We will now calculate the Green Domestic Product. First let's compute the external costs of each pollutant. We need to multiply each emission column with the associated unit cost column, while paying attention that the unit is matching. For instance, for greenhouse gases, we can calculate the external costs in million euros with the following:

In [242]:
df_grdp["External cost GHG"] = (df_grdp["Emissions_GHG [thousand tonnes CO2eq]"]
                                *df_grdp["Cost_GHG [Euro per tonnes CO2eq]"]/1000)

We could proceed similarly for all pollutants... But that would be redundant. Surely we can do better? Yes we can.

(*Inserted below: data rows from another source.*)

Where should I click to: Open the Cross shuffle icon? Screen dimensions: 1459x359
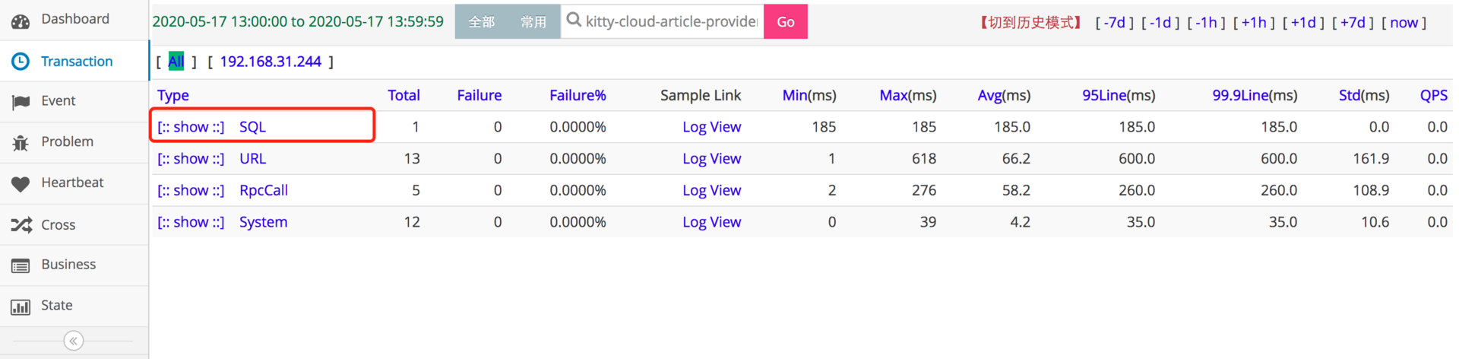pos(21,224)
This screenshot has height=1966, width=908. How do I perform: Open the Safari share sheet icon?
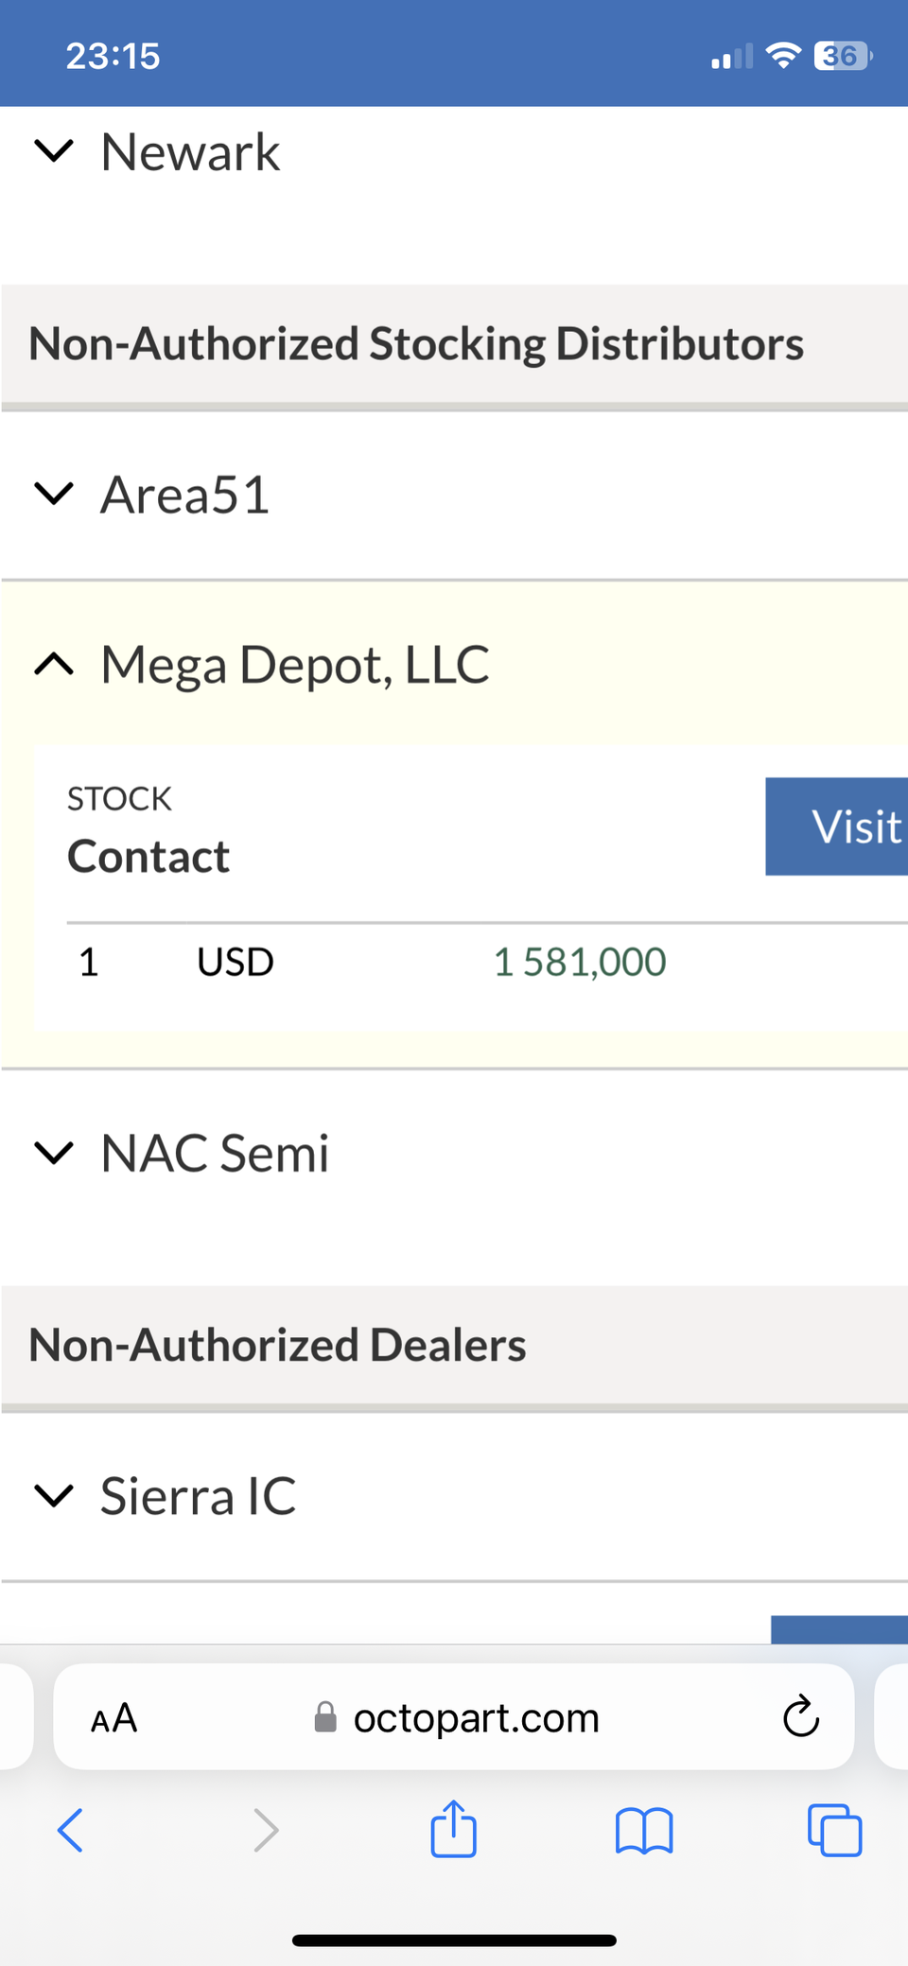click(454, 1829)
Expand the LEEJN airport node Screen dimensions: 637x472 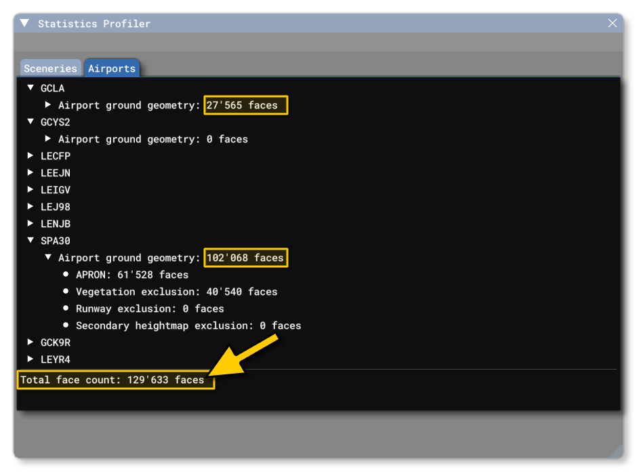[x=30, y=173]
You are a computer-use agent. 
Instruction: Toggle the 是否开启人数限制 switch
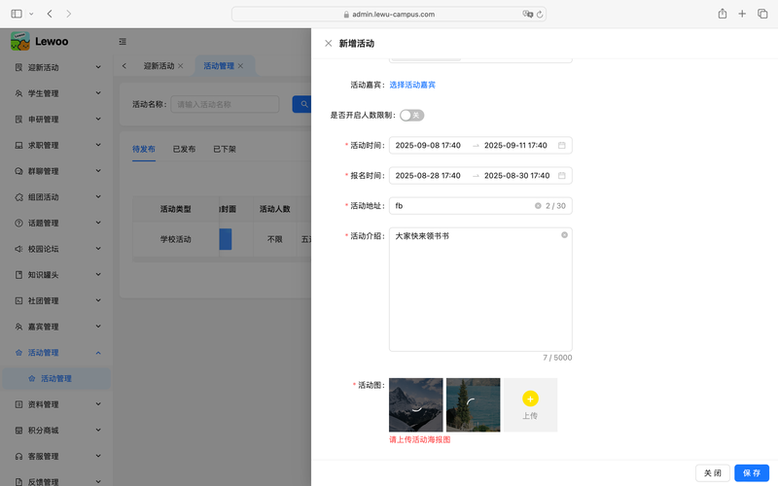pos(411,116)
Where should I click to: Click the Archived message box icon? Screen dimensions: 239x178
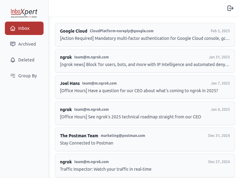[x=13, y=44]
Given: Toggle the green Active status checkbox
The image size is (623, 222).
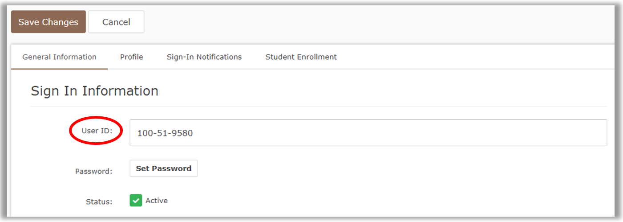Looking at the screenshot, I should (136, 201).
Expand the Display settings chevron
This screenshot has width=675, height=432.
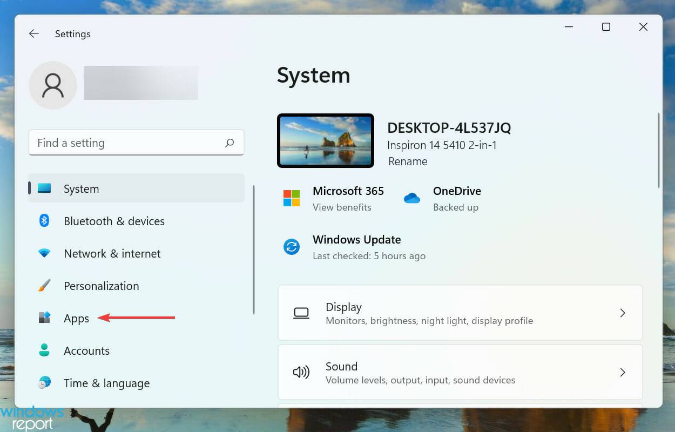coord(623,313)
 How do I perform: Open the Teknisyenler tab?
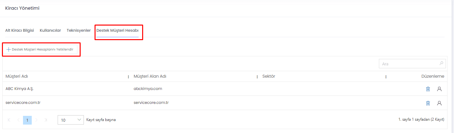pos(79,30)
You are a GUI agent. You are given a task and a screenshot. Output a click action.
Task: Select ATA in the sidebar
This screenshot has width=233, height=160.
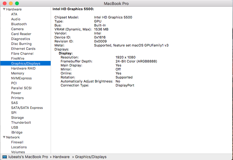(x=14, y=14)
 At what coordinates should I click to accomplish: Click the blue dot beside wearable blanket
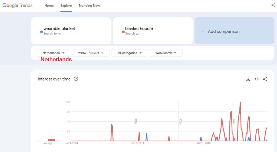(41, 32)
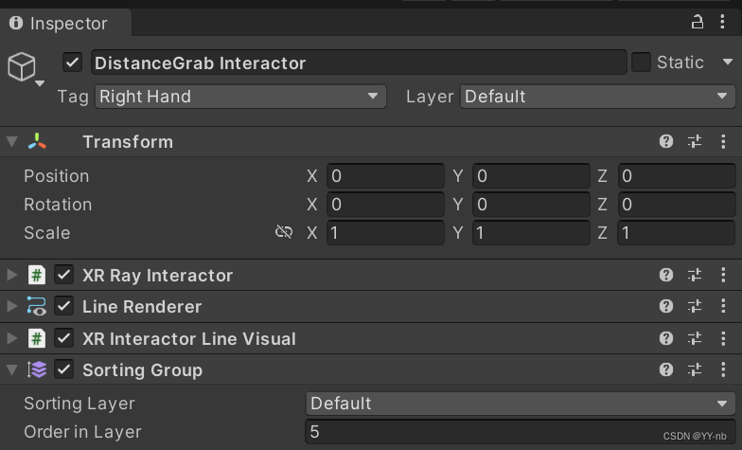This screenshot has width=742, height=450.
Task: Click the Inspector lock icon
Action: pyautogui.click(x=698, y=22)
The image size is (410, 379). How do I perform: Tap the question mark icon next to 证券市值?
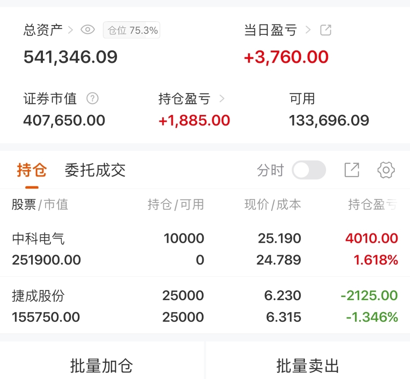pos(92,99)
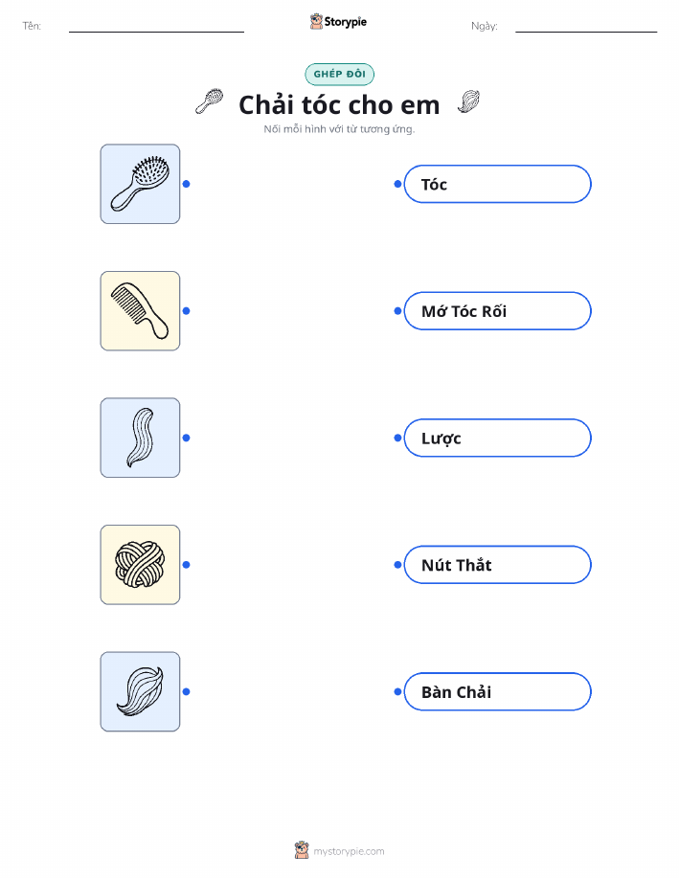
Task: Choose the Nút Thắt word box
Action: coord(497,565)
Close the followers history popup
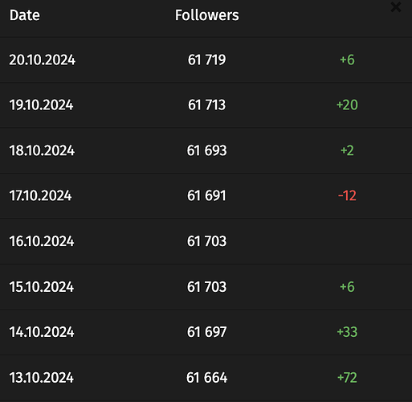The image size is (412, 402). pyautogui.click(x=396, y=7)
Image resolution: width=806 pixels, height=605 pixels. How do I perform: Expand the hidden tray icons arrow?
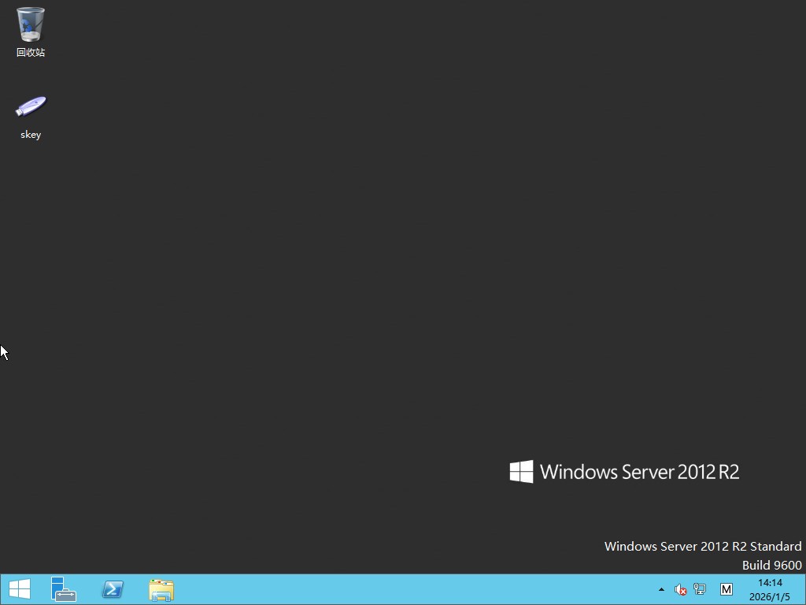point(661,589)
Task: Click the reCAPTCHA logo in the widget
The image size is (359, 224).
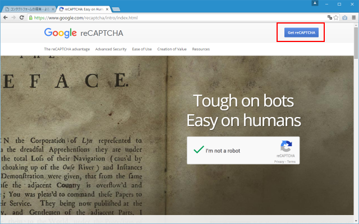Action: 286,147
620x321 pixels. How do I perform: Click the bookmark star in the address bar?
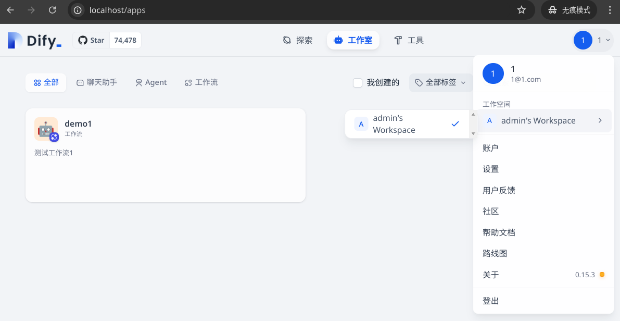point(521,9)
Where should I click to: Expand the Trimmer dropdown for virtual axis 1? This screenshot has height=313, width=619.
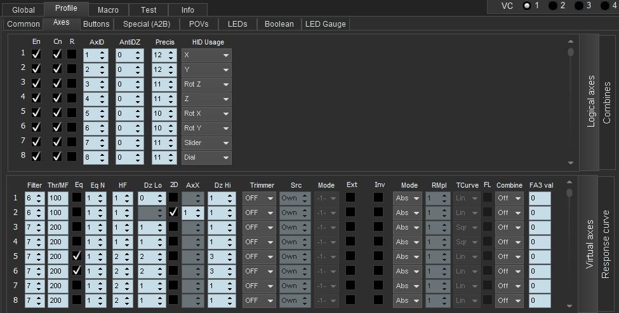coord(258,198)
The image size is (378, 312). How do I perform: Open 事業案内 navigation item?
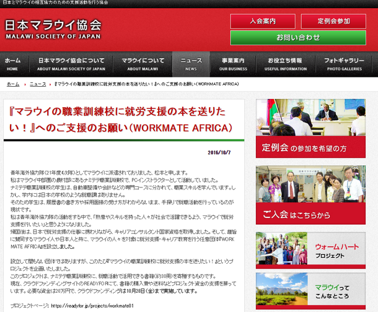(233, 63)
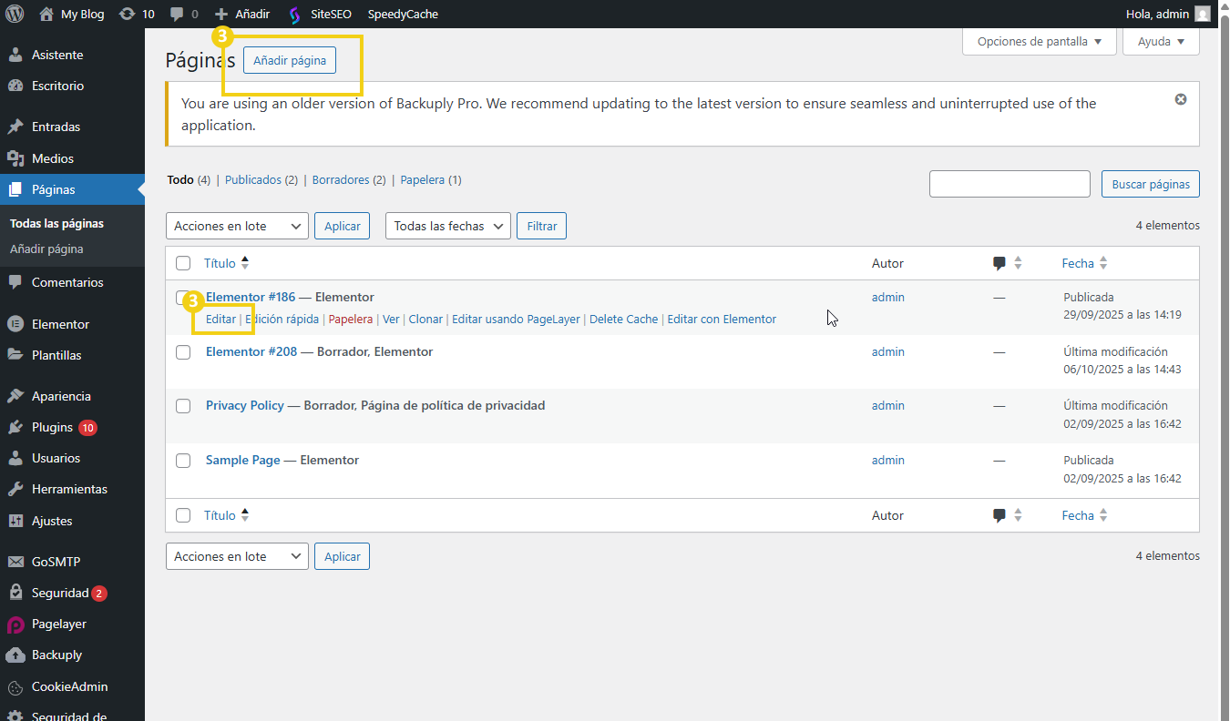The image size is (1230, 721).
Task: Click the page search input field
Action: (1009, 184)

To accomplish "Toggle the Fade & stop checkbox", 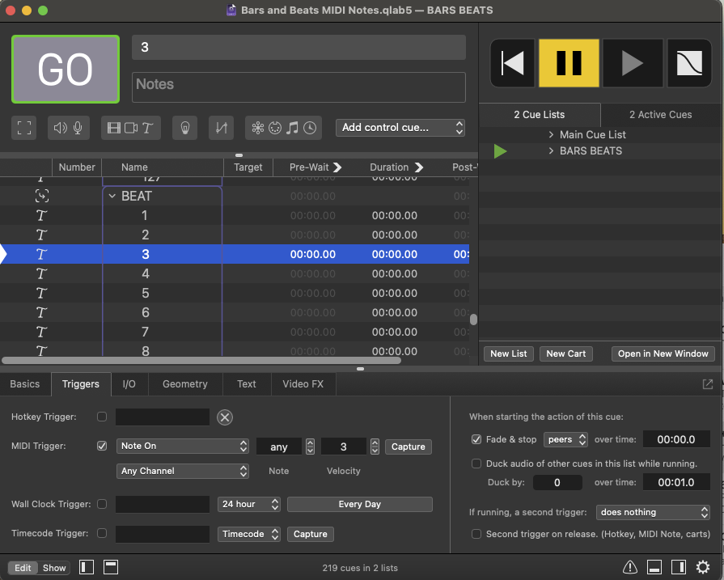I will click(476, 440).
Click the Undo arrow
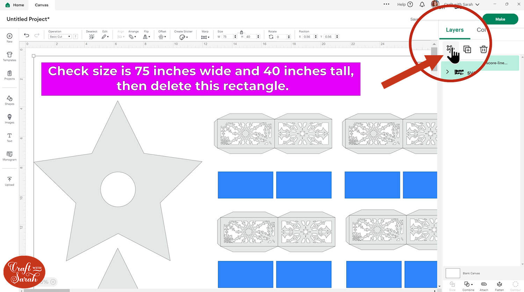Image resolution: width=524 pixels, height=292 pixels. pos(27,35)
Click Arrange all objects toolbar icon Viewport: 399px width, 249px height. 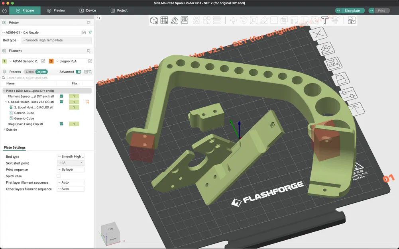coord(185,20)
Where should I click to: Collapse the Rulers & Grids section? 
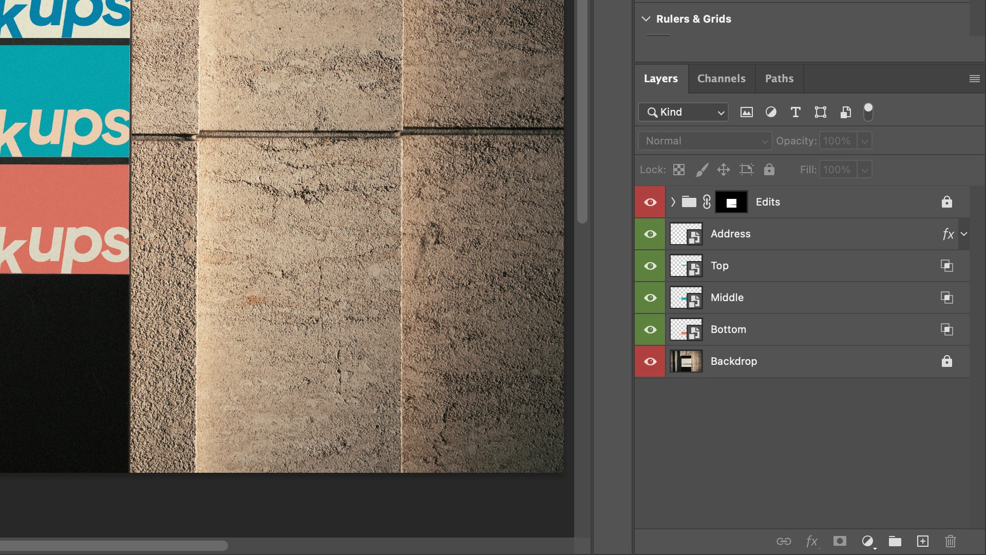(x=646, y=19)
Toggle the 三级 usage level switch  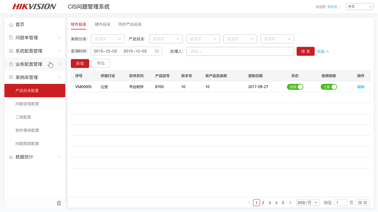(x=329, y=87)
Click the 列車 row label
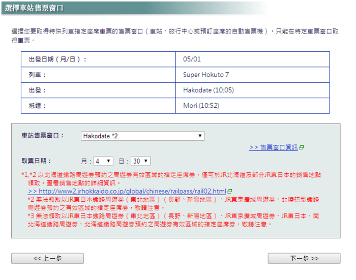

We will define some functions to repeat the operation!

Let's proceed by group of pollutants, first with the air pollutants.

In [243]:
def external_cost(pol):
    """This function computes the external cost of air pollutants, 
    and stores the results in a new column of our data frame.
    It takes one argument: pol refs to a pollutant and should be a string"""
    
    df_grdp['External cost {p}'.format(p=pol)] = (df_grdp['Emissions_{p} [tonne]'.format(p=pol)]
                                             *df_grdp['Cost_{p} [Euro per tonne]'.format(p=pol)]
                                             /1000000)

Can you understand this function? We made use of the repeated patterns in our variables names and of the string `.format` method. Recall that `.format` allows to insert values into a string. Here, the idea is to insert the name of our pollutant. The rest of the code performs the exact same operation as we did above with GHG: it multiplies the emission of a given pollutant by the associated unit cost and stores the results in a new column. We divide by 1'000'000 to express the result in million euros. 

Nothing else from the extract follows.